Waymo, Alphabet Inc.’s autonomous driving unit, is expanding work with J.B. Hunt and that the U.S. freight-hauling giant will be the first commercial customer for its robotic truck services.
Lowell, Arkansas-based J.B. Hunt, which began a pilot program with Waymo Via, the tech company’s logistics operation, last year hauling cargo in test runs on the I-45 freeway in Texas. Now the plan is for it to be Waymo Via’s first freight partner “when we deploy fully autonomous operations in Texas the next few years,” Waymo said in a blog post. Ahead of that, the companies will expand their test runs using Waymo’s automated big rigs (with human safety drivers as backups).
This strategic alliance “paves the way for us both to help grow the foundations for successful deployment and to capitalize on the benefits of autonomous driving technology,” said Charlie Jatt, Waymo’s head of commercialization for trucking.
The Alphabet unit already generates a small amount of revenue from its on-demand robotaxi service in suburban Phoenix, with plans to expand that offering in the San Francisco Bay region. Yet autonomous trucks and delivery services are quickly becoming a core application of the technology it’s been developing for more than a decade, starting as the Google Self-Driving Car Project. Rising demand for freight services, a shortage of long-haul truck drivers and a somewhat simpler operating environment–highways rather than city streets–is intensifying competition between Waymo and autonomous tech rivals including TuSimple, Embark, Aurora and Kodiak, who are all targeting the $800 billion U.S. trucking market.
J.B. Hunt said the multiyear program with Waymo, starting in Texas, will help it learn how to integrate autonomous trucks across its U.S. logistics operations. The companies didn’t share financial details of the partnership.

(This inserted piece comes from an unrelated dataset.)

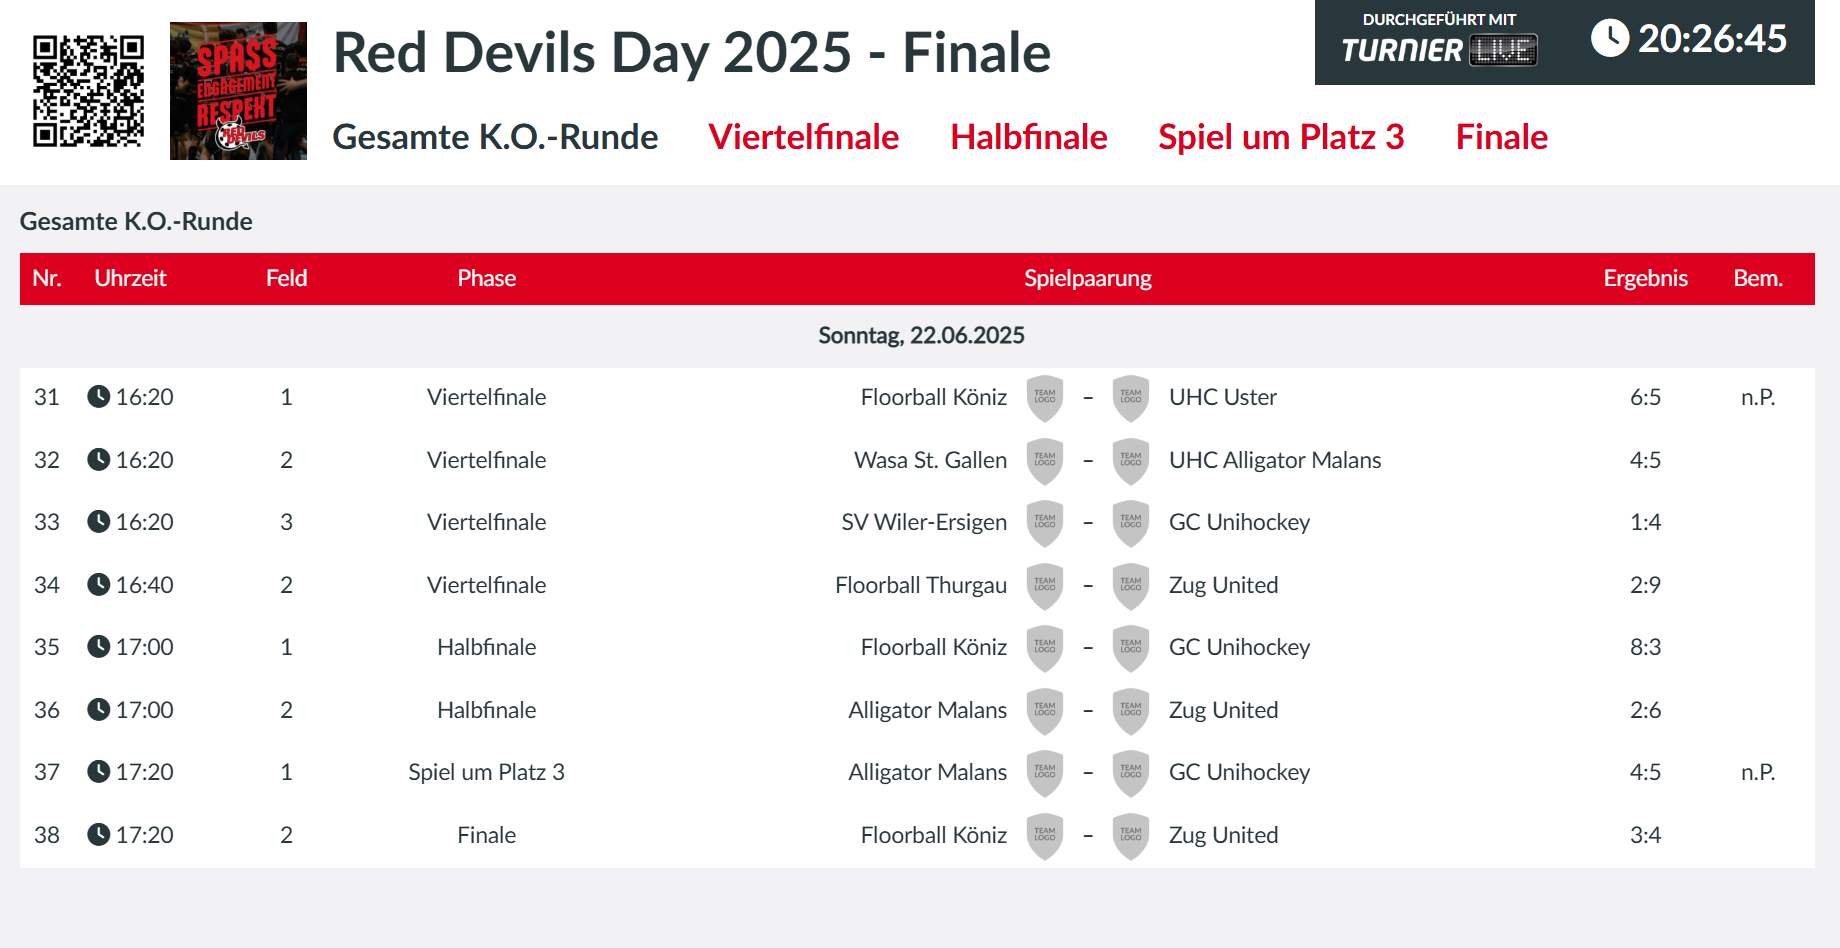Viewport: 1840px width, 948px height.
Task: Click the Floorball Thurgau team logo
Action: pyautogui.click(x=1045, y=586)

“Our pilot last year with Waymo Via really helped us get a hands-on understanding of how autonomous driving technology could be implemented within our operations,” said Craig Harper, J.B. Hunt’s chief sustainability officer. “We believe autonomous driving technology will help us create the most efficient transportation network in North America.”
Waymo’s fleet of about 50 AI-enabled trucks, loaded up with sensors including laser lidar, radar and cameras and a high-powered computing system, operate with human backup drivers behind the wheel, for now. Last month, TuSimple completed a “driver out” test run of one of its trucks in Arizona, with no human driver in the cab.